En employant les outils du sculpteur, David Diviney explore la représentation dynamique des objets qui suggère des structures narratives et quelquefois humoristiques et/ou parodiques. La trame de ses histoires est souvent brisée, en attente d’être réparée. Le travail qui forme l’exposition Decoy (Leuree) à la Galerie 101 se penche sur ces questions, tandis que l’artiste transforme divers récipients – seaux, cuves et poubelles en acier galvanisé – en lieux qui emmagasinent et distribuent en même temps des bribes d’information. L’ouverture de ces formes reflète nos sens en offrant un point d’entrée pour accéder à ce qu’elles contiennent. En retour, au sens propre comme au figuré, ces objets sont les véhicules d’un sens; mis tous ensemble, ils forment l’expérience de chaque visiteur dans l’espace de la galerie.

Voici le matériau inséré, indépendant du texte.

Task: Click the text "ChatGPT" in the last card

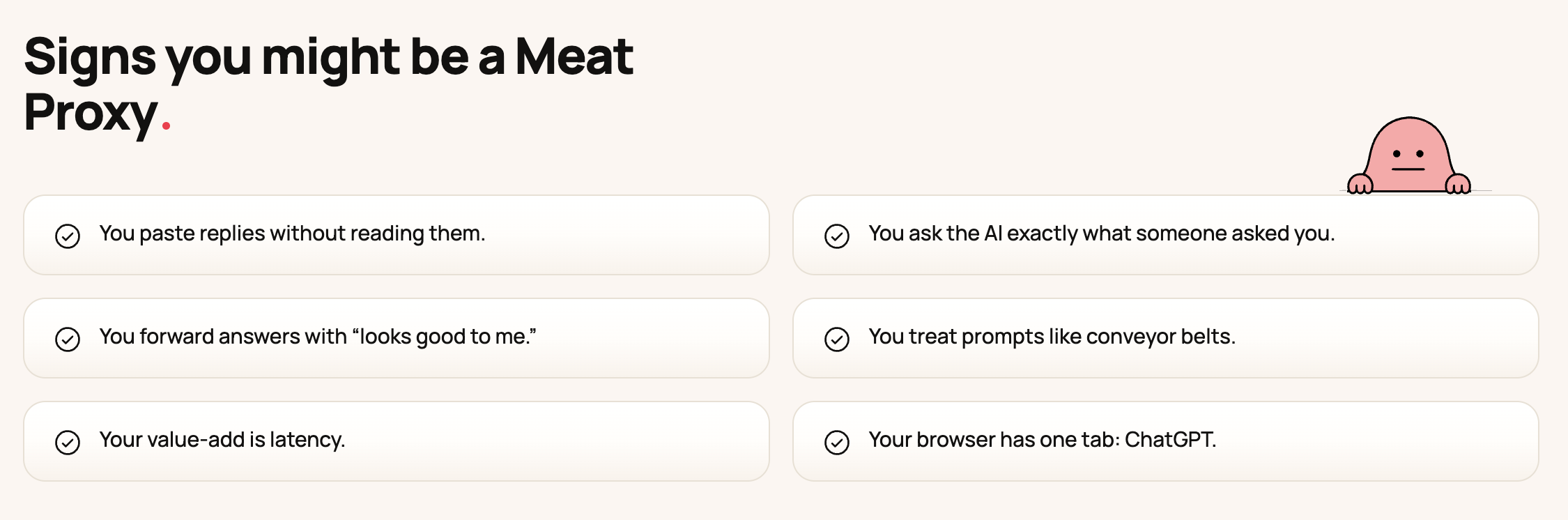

Dans un essai récent, « Letting the air out of the tires », Ray Cronin, conservateur d’art contemporain à la Galerie d’art de Nouvelle-Écosse, écrit : « Diviney choisit le sujet qui est omniprésent, mais qui n’est pas au cœur des préoccupations du domaine de l’art. Ce sujet nous est si familier qu’il est invisible. » En réalité, le sujet de Diviney se trouve droit devant nous; l’artiste s’intéresse à la qualité des objets en tant que « choses » en général et à la façon que les objets dictent notre engagement envers le monde qui nous entoure.
Decoy (Leurre)
Il nous arrive souvent de rêver d’un peu de solitude. Nous ambitionnons tous de nous évader.
Maintenant que je me suis enfermé dans une tour d’ivoire par excellence, jouant mon rôle de parfait aristocrate grotesque, il me paraît évident que je n’ai pas grand-chose à faire; c’est une source de malaise. Mais je maintiens que je dois m’occuper de ma propre éducation, c’est-à-dire de mon cheminement d’esthète autodidacte.
En me promenant trop longtemps dans le noir, je suis tombé sur une souche creuse au milieu du chemin. Elle était pleine d’une sorte de vide. J’ai reconnu la vacuité d’un schéma du vide que j’avais vu à l’école élémentaire. Pendant que je tombais en avant dans la chose, les yeux me sortant de la tête, j’ai vu l’image d’un hibou, ailes déployées, qui volait autour de ma tête. Est-il possible de se faire une coupure avec une feuille de papier à partir d’un hibou aux ailes déployées? Pendant que, suspendu, le hibou battait des ailes, j’entendais ses ailes fibreuses qui effleuraient mes oreilles et faisaient naître des images dans mon esprit. (Le son jumeau d’une aile battante est le son étouffé qu’on obtient en frappant une boîte de conserve avec une cuillère en bois). Dès lors, mon esprit s’est mis à rêver.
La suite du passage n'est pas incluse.